If the film is true to story and the sim exercise back to La Guardian was practiced 17 times to get it right then clearly there was some skullduggery was afoot.

Indeed. I have to assume that was true as it casts bad light on Airbus & NTSB & the insurers. But is it true? Good call Sully.

but the completely fictitious way in which the investigators were cast as villains has left me with a diminished respect for Captain Sullenberger and Clint Eastwood.
I've read that Sully didn't agree, with that aspect, and insisted that the names of the NTSB Board were fictitious in the film, to protect the innocent, who although obviously asking the questions, as they had to, did not act as portrayed.

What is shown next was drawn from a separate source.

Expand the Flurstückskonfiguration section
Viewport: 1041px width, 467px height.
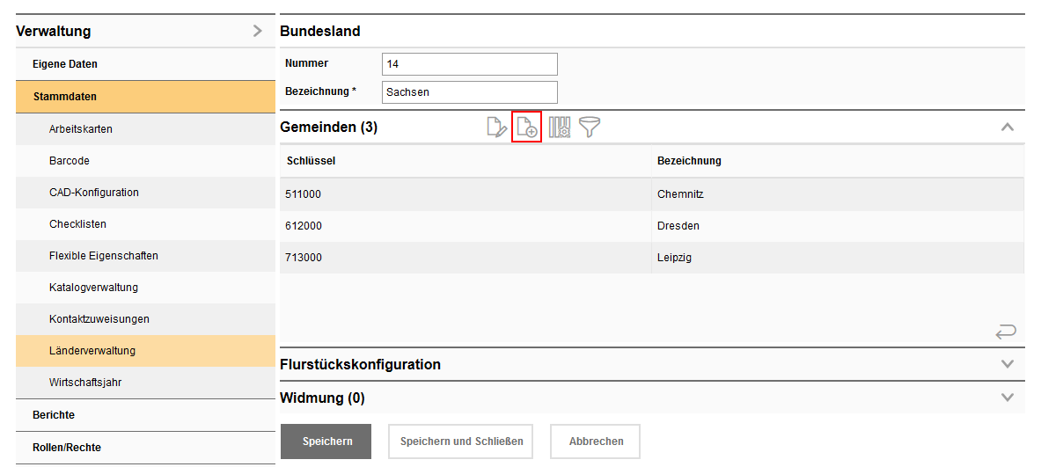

Indeed. That was just sensationalism, and I wonder why: unless it was similar to some cop films where the rogue detective is seen to be smarter than the desk jockey bureaucratic chief. The sequence of attempted turn-backs by AB test pilots led to just this after Sully claimed 35secs. I found it sad that the NTSB enquiry was depicted as a Middle Ages Mccarthy type inquisition. I would have expected the NTSB to have been aggressively opposed to that. They are a professional national agency, and on ACI are depicted as thorough & unhurried in their search for the truth. Is it also true that such a very early investigation would have been public? Did that really happen? Surely not.

All in all a good fair and entertaining film. The public might not have a fully correct overview of events, but they do have the correct conclusions. Not everybody watches ACI.